As usual, I’m a complete sucker for the writing and recipes of one Molly Wizenberg (the lady behind the Orangette blog). In this month’s Bon Appetit, she tells us how to make Leek Confit (which I could have happily eaten all by itself, straight from the pot - seriously, if you don’t have the patience to make a tarte, at least give the confit a try). The leeks at the grocery store are gorgeous right now, and Texas finally appears to have caught on to the notion that bigger is not always better because the leeks I’ve purchased recently have been relatively thin and blissfully tender.

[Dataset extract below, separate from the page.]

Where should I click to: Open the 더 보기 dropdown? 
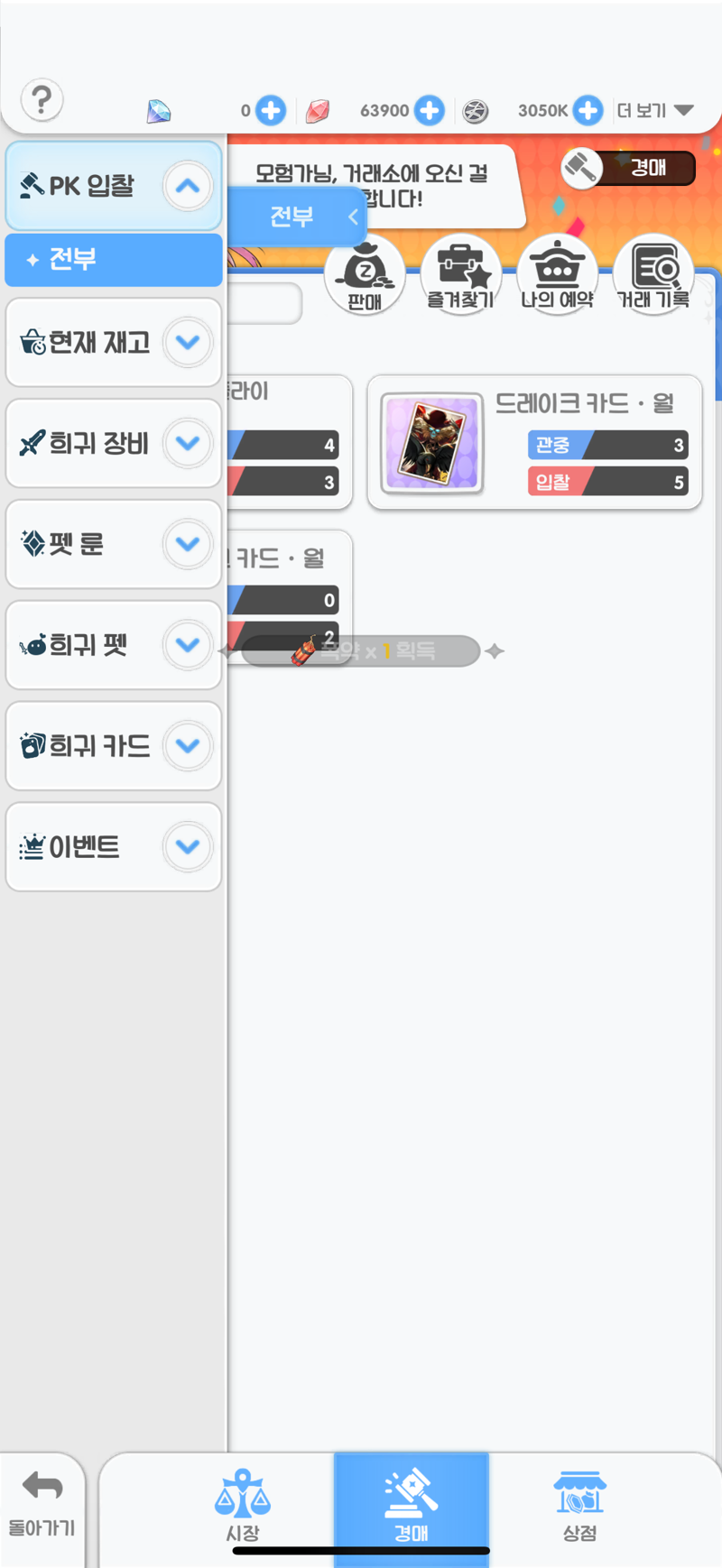(x=655, y=110)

Once the confit is finished, it is used in the tarte (they spelled it “tart”). After the crust is prepared and baked and baked some more, leek confit is layered with goat cheese and then more leek confit before being filled with a binder of cream, milk, and eggs. (By the way, this method of layering the dry ingredients and then pouring the wet around them helps to avoid the unpleasant overflow situation I ran into the last time I made a tarte.)
After the tarte was baked and allowed to cool a bit, we dug in. It was incredible. The leeks, already meltingly rich and flavorful were exquisite with the creamy goat cheese and unobtrusive egg. The relative mildness of the filling allowed the buttery crust to figure prominently in our enjoyment. And even better - it reheated pretty darned well (on a sheet pan, in the oven).
Seriously, I know this is the second time I’m writing this in a single post, but if you love leeks, definitely make the leek confit. It would be delicious just spread on some buttered toast.
Another note on leeks - especially if you’ve never dealt with them before - they can be sort of difficult to clean. Because of their structure and the way they grow, leeks are often really dirty and gritty, and you wouldn’t want that messing up your wonderful food! Here’s my approach. I cut the tough dark green part off (the part I’m not going to eat anyway). Then I split the remainder down the middle lengthwise, taking care not to slice through the root end. Next, with the root end facing down, I run water lightly all through the newly split leek, working the dirt out with my fingers as necessary. Once you feel comfortable that they’re clean, turn them upside down (root end up) and gently smoosh the water out of the leek (it should hold together fairly well if you’ve left the root end intact). From there you can slice off the root and braise them or chop them up and use them as you see fit.